Because long-term effects of therapy on the infants are currently unknown, no recommendations about treatment to prevent transmission of HIV during pregnancy and delivery are being made pending development of consensus on the balance between known benefit and unknown risk. In the meantime, more details about this study are included in a Clinical Alert to Physicians and in a Summary of ACTG 076 Findings. These documents are available from the AIDS Clinical Trials Information Service, 1-800-TRIALS-A. The ACTG 076 investigators are preparing a report of the study that will be submitted for publication to a peer-reviewed medical journal.

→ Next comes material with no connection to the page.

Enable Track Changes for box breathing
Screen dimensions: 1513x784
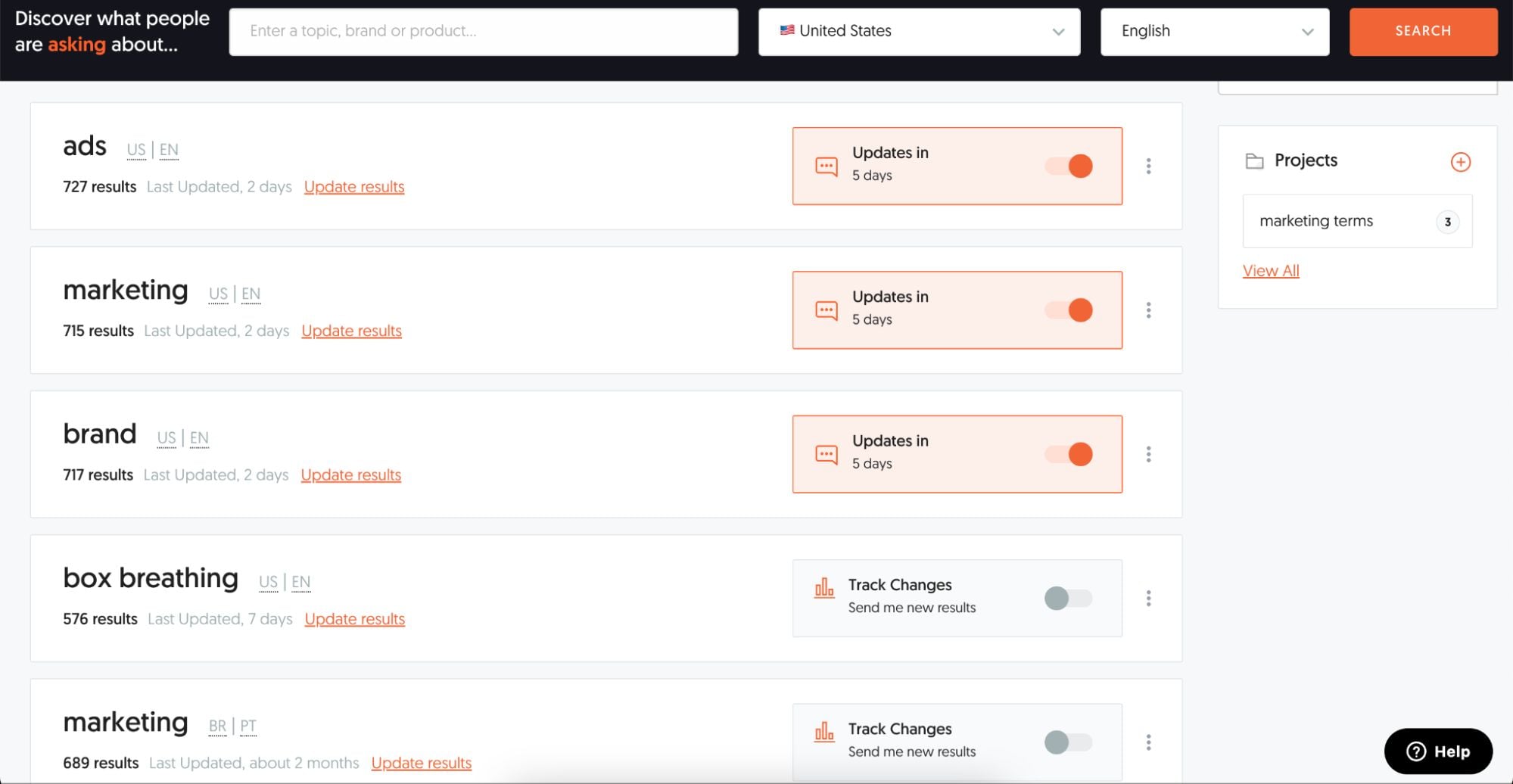click(1068, 599)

HIV is the fifth leading cause of death in U.S. children younger than 15 years, according to the National Center for Health Statistics. As of Sept. 30, 1993, the Centers for Disease Control and Prevention have received reports of 4,906 AIDS cases in children younger than 13 years. Of these children, 4,328 had a mother with, or at risk of having, HIV and 2,615 have died. Annually in the United States, an estimated 7,000 HIV-infected women give birth to infants, of which approximately 25 percent are HIV-infected.

ACTG 076 began in April 1991, with a target enrollment of 748 HIV-infected women in their 14th to 34th week of pregnancy who did not need AZT as part of their medical care. The women received either AZT or a placebo during pregnancy and labor. Neither the researchers nor the women knew to which treatment arm the women had been randomly assigned. The length of treatment ranged from one to 29 weeks, based on the time of the womens' enrollment.

Within 24 hours after birth and for six weeks thereafter, infants received the same treatment, either AZT or placebo, as their mothers.

The women received either a placebo or a standard adult dose of AZT during pregnancy. During labor, the women received a continuous intravenous dose of the placebo or AZT. The babies subsequently received a syrup of the placebo or of 2 mg/kg AZT four times a day for six weeks.

As of Dec. 20, 1993, 477 women had enrolled in the trial and 421 babies had been born. The results of at least one HIV culture test were available for 364 infants. Of these 364, 53 had HIV, of which 13 were born to mothers receiving AZT and 40 to mothers on placebo.

Investigators found that both mothers and infants tolerated the AZT treatment well, with no significant short-term side effects other than reversible mild anemia (low red blood cell counts) in some infants.

The women ranged in age from 15 to 43, averaging 25 years. Of the 463 women completing the trial, 50 percent were African- Americans and 29 percent were Hispanic. Of the 59 sites enrolling women into the trial, NIAID supported 35 and NICHD supported 15 in the United States; INSERM supported nine in France.

NIAID and NICHD, two of the 17 institutes at NIH, support scientists and scientific studies at universities, medical schools, hospitals and research institutions in the United States and abroad. NIH is an agency of the U.S. Public Health Service, part of DHHS. INSERM is the national biomedical research organization of France. Burroughs Wellcome Co. supplied the AZT for the study.